It is important to understand the mechanism of motion of the growth cone at the tip of an axon, in order to explain how it is accurately directed to its targets in the formation of functional neural networks. The various mechanisms of movement of the growth cone have been discussed [1,2,3,4,5,6,12], which incorporate the theory of molecular clutch and slide in the actin-myosin system [3,7,8]. However, the source of the kinetic energy for motion remains unexplained. In this report a novel theory is proposed, by which the required energy is provided by thermal energy from the hydrolysis of ATP.
The proposed model incorporates the well documented model of the actin-myosin system [9,11]. The actin and myosin molecules undergo random bombardment by water molecules. Owing to the elastic properties of the helical connections of the myosin molecules, the system vibrates. The distribution of the direction of oscillatory motion is guided by the network of actin filaments under the enclosing membrane of the axon tip [1,2,3]. The thermal energy serves to expand the center of the growth cone. It follows that the actin-myosin mechanism is a dissipative, non-equilibrium system feeding on thermal energy, and that the joint probability density is a function of the distributions of displacement and velocity of the molecules. The direction taken by the growth cone can be obtained by solving the Fokker-Planck equation [19. 20]. This model explains the outward thrust of the axon tip and the constriction in the diameter of the shaft.
Section 2 summarizes the actin-myosin model. Section 3 describes the mechanism for harnessing thermal energy to vibrations and describes the mechanism to focus the motion into the thrust of the apex of the growth cone. Section 4 gives the conclusions and discusses the problems clarified by the model for future study.

2. Mechanical model of the actin-myosin system

In this paper, according to the theory of molecular machines of the living cell we present a new idea and a new nonlinear mechanical model that can be used to describe why the growth cone can induct the reach of neuronal salience in probabilistic sense. In other words, what forces and conditions can occur at the tag end of axon and the dendrite to perform movement.

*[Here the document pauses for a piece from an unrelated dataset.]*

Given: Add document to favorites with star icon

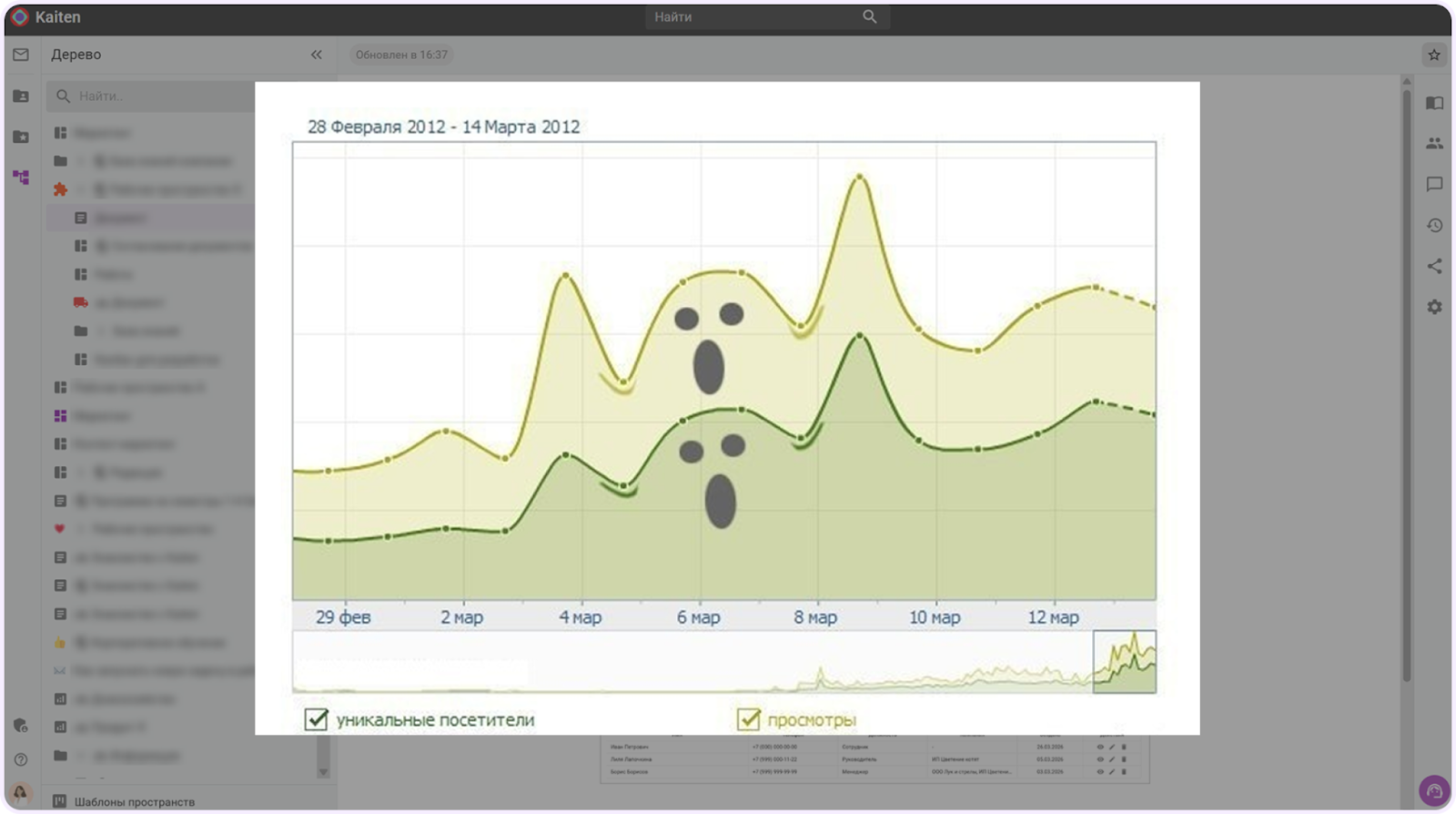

In the molecular biological sense the model originates from the actin-myosin system as a class of molecular motors, and the energy of motion of the system is supplied from the random noise of water molecules generated through heat energy of ATP hydrolysis. The structure of the model is composed of the elastic colliding spherical shapes by a set possessing spiral structure that is of the actin filament, the myosin heads and the springs (neck) by a set possessing elastic property that is of heads of the ATP enzyme and the α-helical rods of the myosin. The model presented in the paper is supported by x-ray diffraction patterns [9,11].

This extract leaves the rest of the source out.